Personal information
- Born: August 21, 2002 (age 23) Greece
- Listed height: 6 ft 2.75 in (1.90 m)
- Listed weight: 175 lb (79 kg)

Career information
- Playing career: 2019–present

Career history
- 2019–2023: Olympiacos
- 2019–2021: →Olympiacos B
- 2021–2023: →Lavrio
- 2023–2025: Maroussi
- 2025–2026: Panionios
- 2026–present: Peristeri

= Alexandros Nikolaidis (basketball) =

Greek basketball player

Alexandros Nikolaidis (Αλέξανδρος Νικολαΐδης, born August 21, 2002) is a Greek professional basketball player for Peristeri B.C. of the Greek Basketball League. He is a 1.90 m (6'2 ") tall combo guard.

==Professional career==
After playing in the Greek minor leagues with Mandoulides, Nikolaidis began his pro career in 2019, during the 2019–20 season, with the Greek 2nd Division club Olympiacos B Development Team, which is the reserve team of the Greek EuroLeague club Olympiacos Piraeus. Nikolaidis made his EuroLeague debut, with Olympiacos Piraeus, on 4 February 2020, in a EuroLeague 2019–20 season game versus the Lithuanian League club Žalgiris Kaunas.
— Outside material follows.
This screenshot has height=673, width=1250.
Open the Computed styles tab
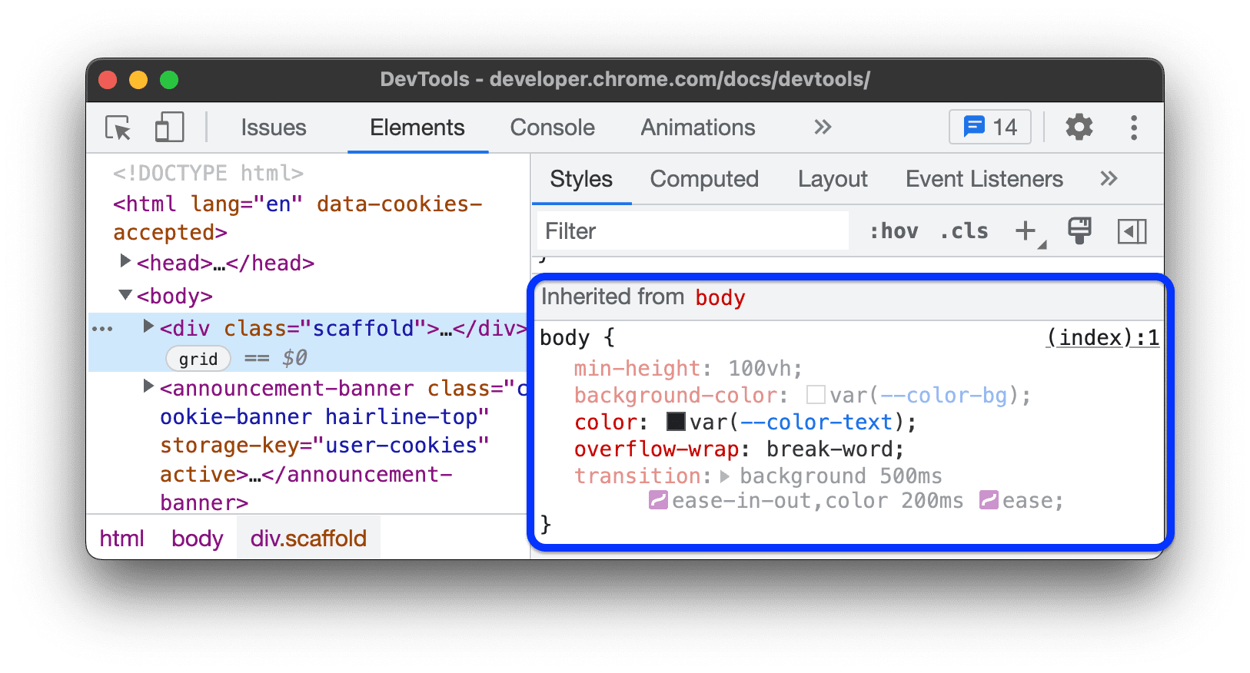point(703,179)
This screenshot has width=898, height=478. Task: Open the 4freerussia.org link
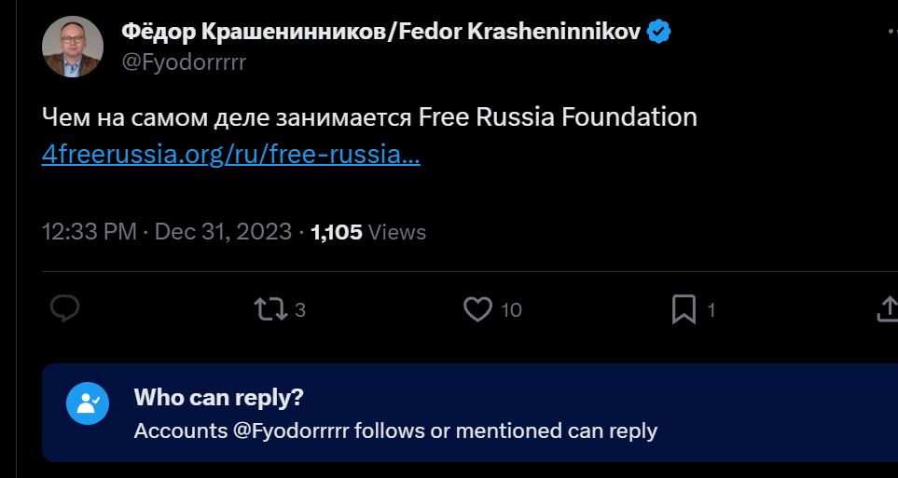[230, 154]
He replaced Georgios Printezis, as the youngest Greek born Olympiacos player to ever play in a EuroLeague game, and the second youngest Olympiacos player to ever play in a EuroLeague game overall, after Aleksej Pokuševski.
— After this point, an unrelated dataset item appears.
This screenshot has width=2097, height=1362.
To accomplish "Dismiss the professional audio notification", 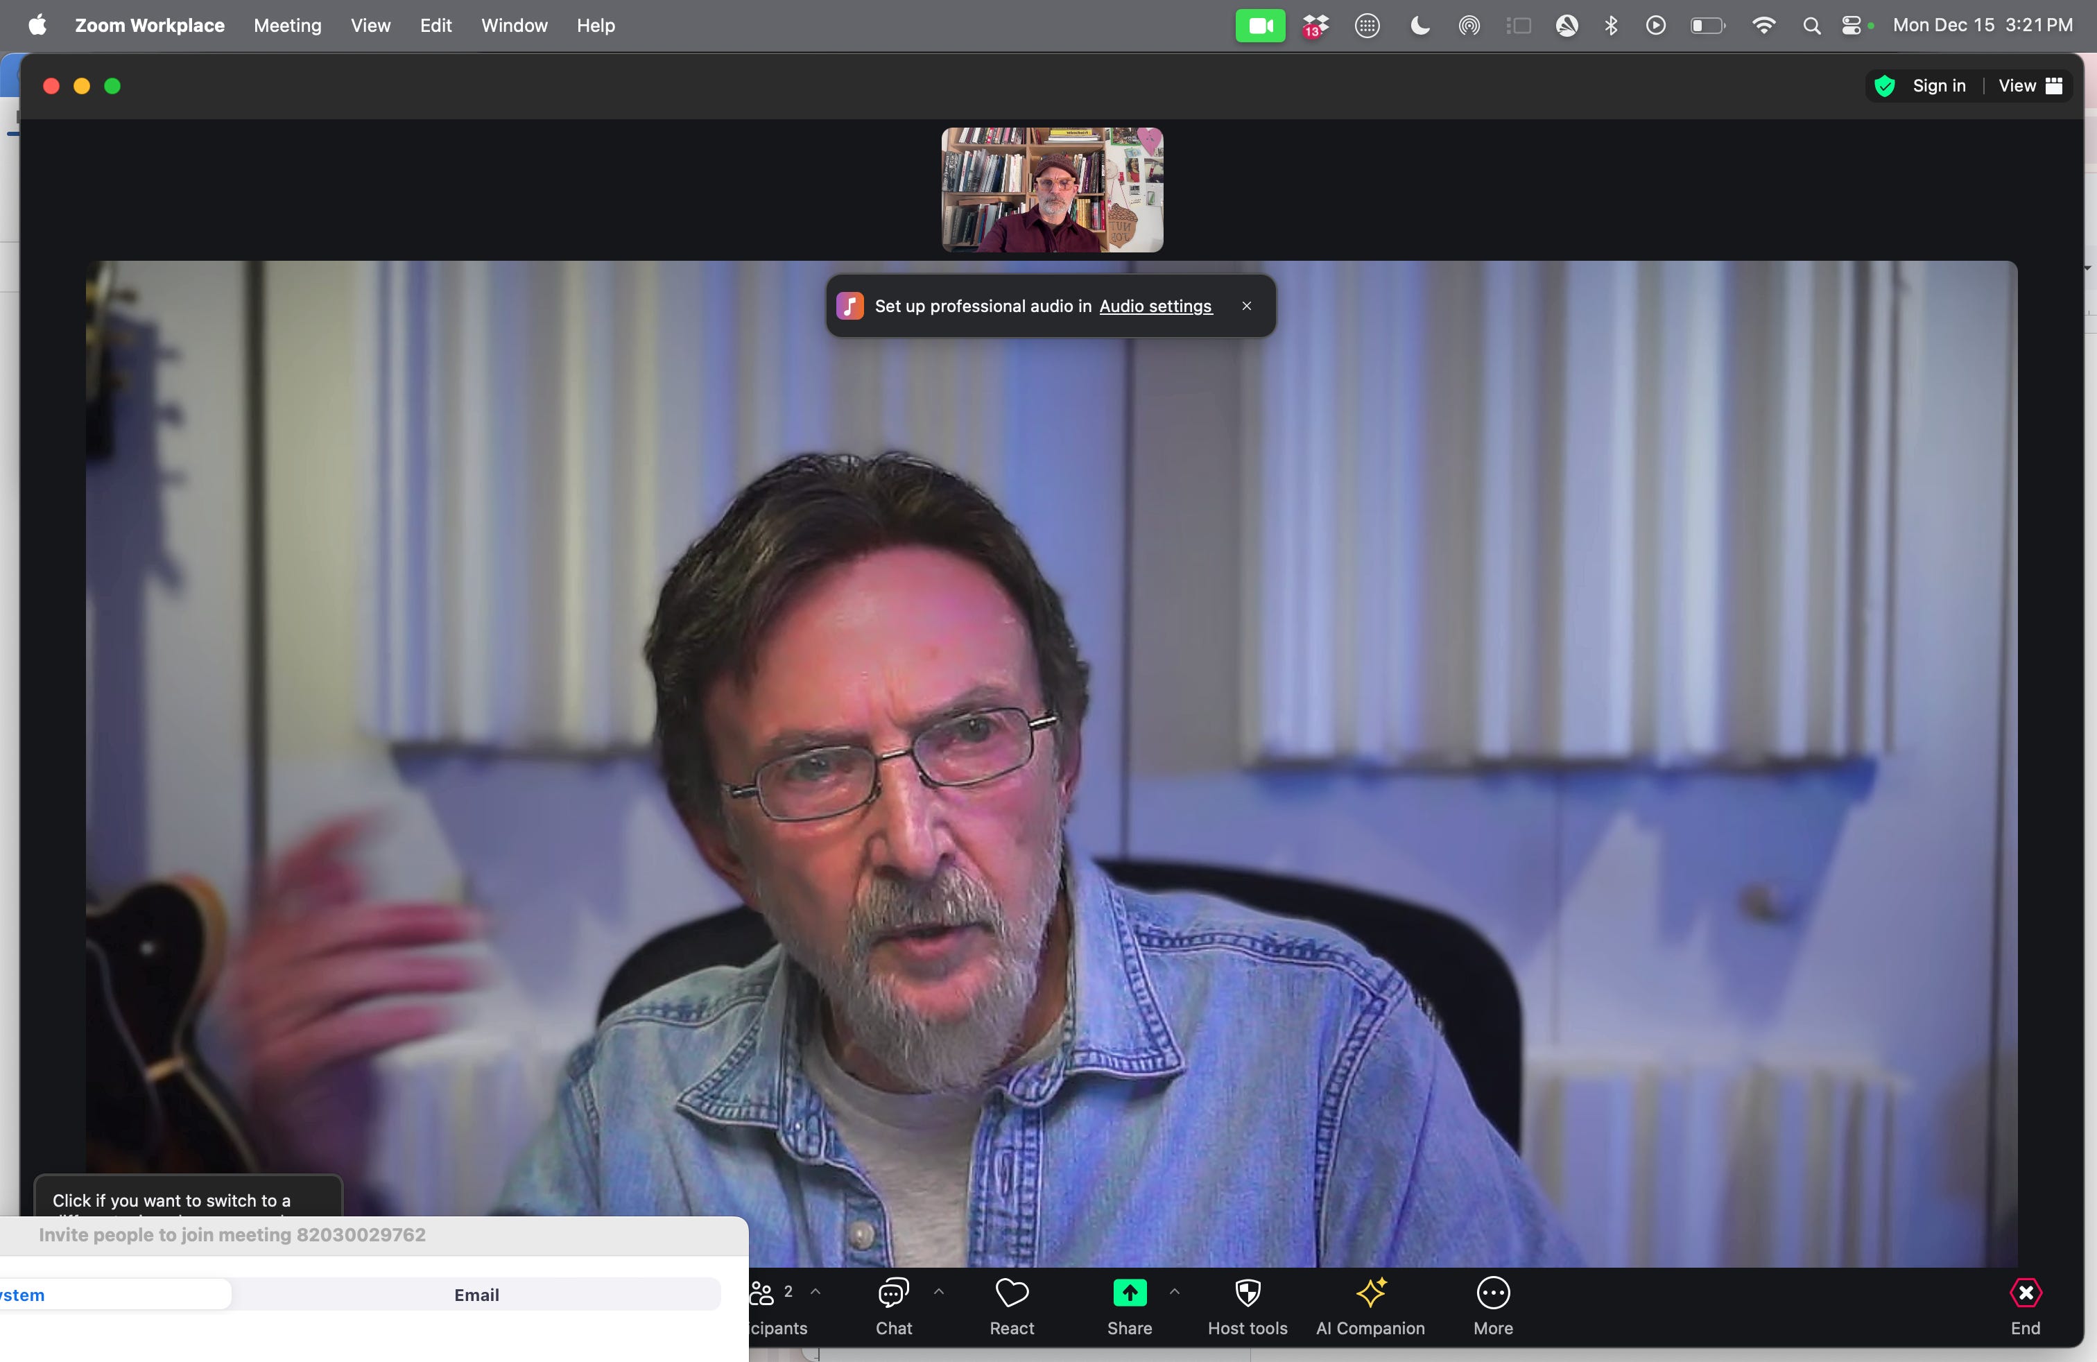I will tap(1246, 306).
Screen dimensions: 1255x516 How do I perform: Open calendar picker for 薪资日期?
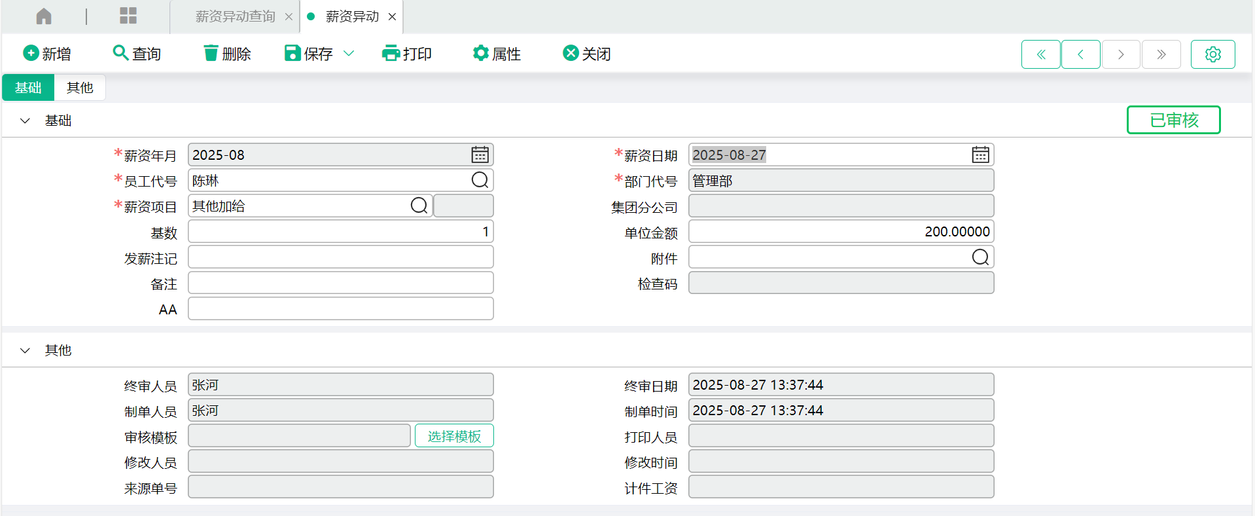(980, 155)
On August 16, 2021, Nikolaidis was loaned to Lavrio for the 2021-2022 season. In 21 league games, he averaged 6.9 points, 2.1 rebounds, 2.3 assists and 1.4 steals in 19 minutes per contest. On September 17, 2022, his loan agreement was renewed for another season. In 19 league games, Nikolaidis averaged 6.7 points, 2.6 rebounds and 2 assists in 21 minutes per contest.
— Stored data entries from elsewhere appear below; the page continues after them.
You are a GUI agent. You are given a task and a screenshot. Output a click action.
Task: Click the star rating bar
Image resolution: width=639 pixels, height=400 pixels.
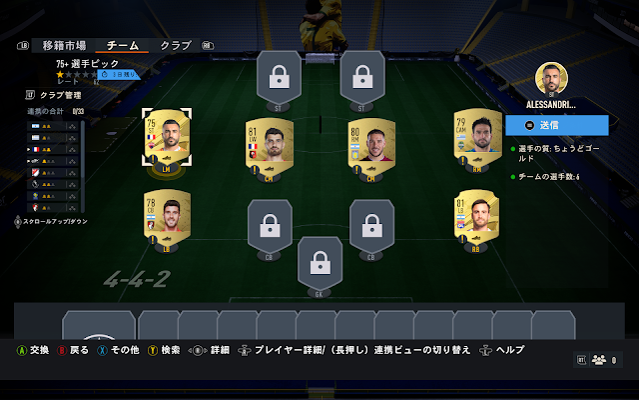pos(77,74)
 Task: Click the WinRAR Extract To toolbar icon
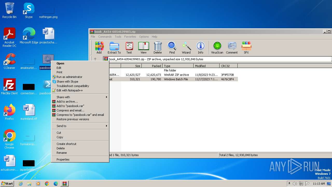[x=114, y=48]
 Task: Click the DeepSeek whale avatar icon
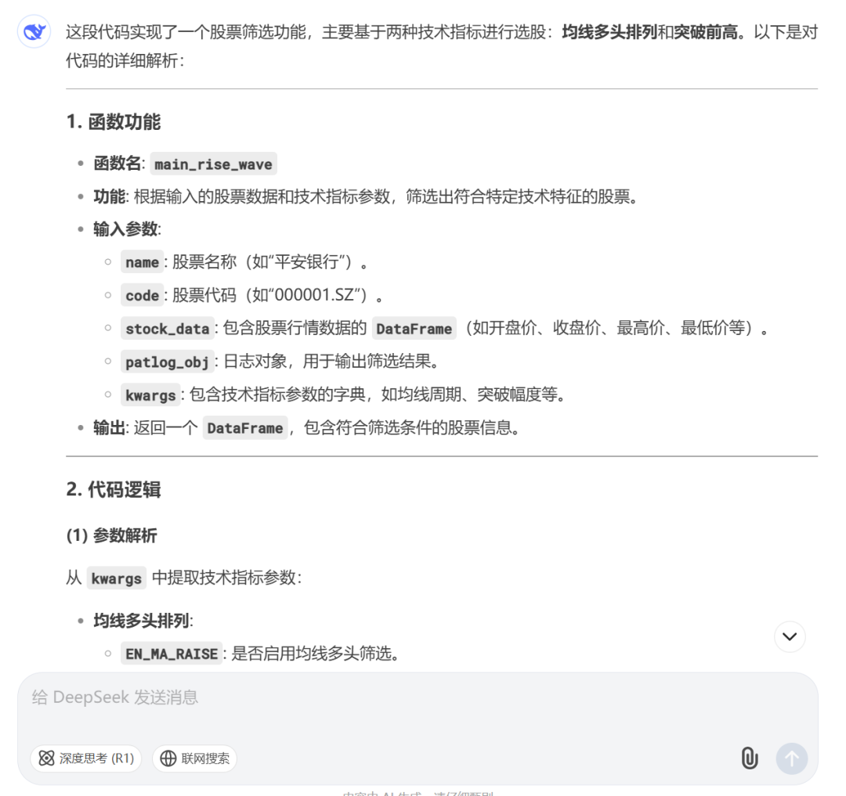pyautogui.click(x=34, y=32)
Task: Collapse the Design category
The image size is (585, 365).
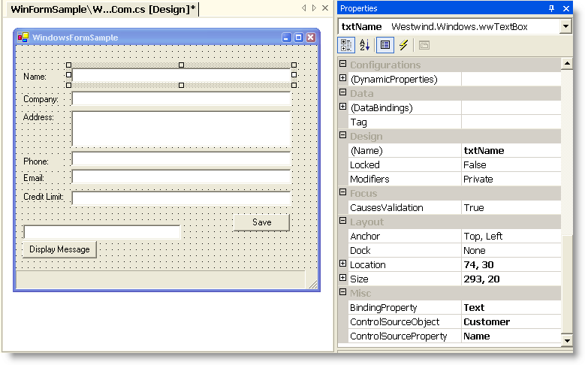Action: pos(343,136)
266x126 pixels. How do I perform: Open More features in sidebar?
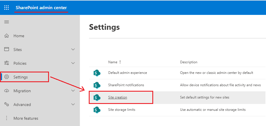pyautogui.click(x=25, y=118)
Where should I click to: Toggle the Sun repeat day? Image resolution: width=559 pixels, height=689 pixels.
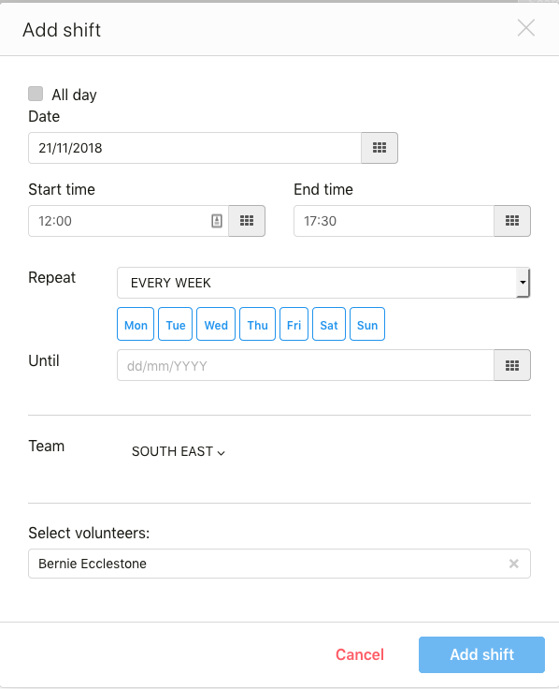[367, 324]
On September 13, 2023, Nikolaidis signed with Maroussi. On July 5, 2025, it was announced that Nikolaidis will remain with the club until 2026. On December 17, 2025, he was traded to Panionios for George Papas.

==National team career==
Nikolaidis was a member of the junior national teams of Greece. With Greece's junior national teams, he played at the 2018 FIBA Under-16 European Championship, and the 2019 FIBA Under-18 European Championship.

==Personal life==
Nikolaidis' father, Sotos, is a former professional basketball player and a coach.His brother Apostolos (b. 2006) is also a professional basketball player, while their grandfather Apostolos Savvoulidis (1947-2015) was playing as goalkeeper for PAOK. During his club playing career, Nikolaidis' father played five seasons in Europe's top level EuroLeague competition, with the Greek clubs PAOK Thessaloniki and AEK Athens. As a youth, Nikolaidis' basketball idol was Vassilis Spanoulis.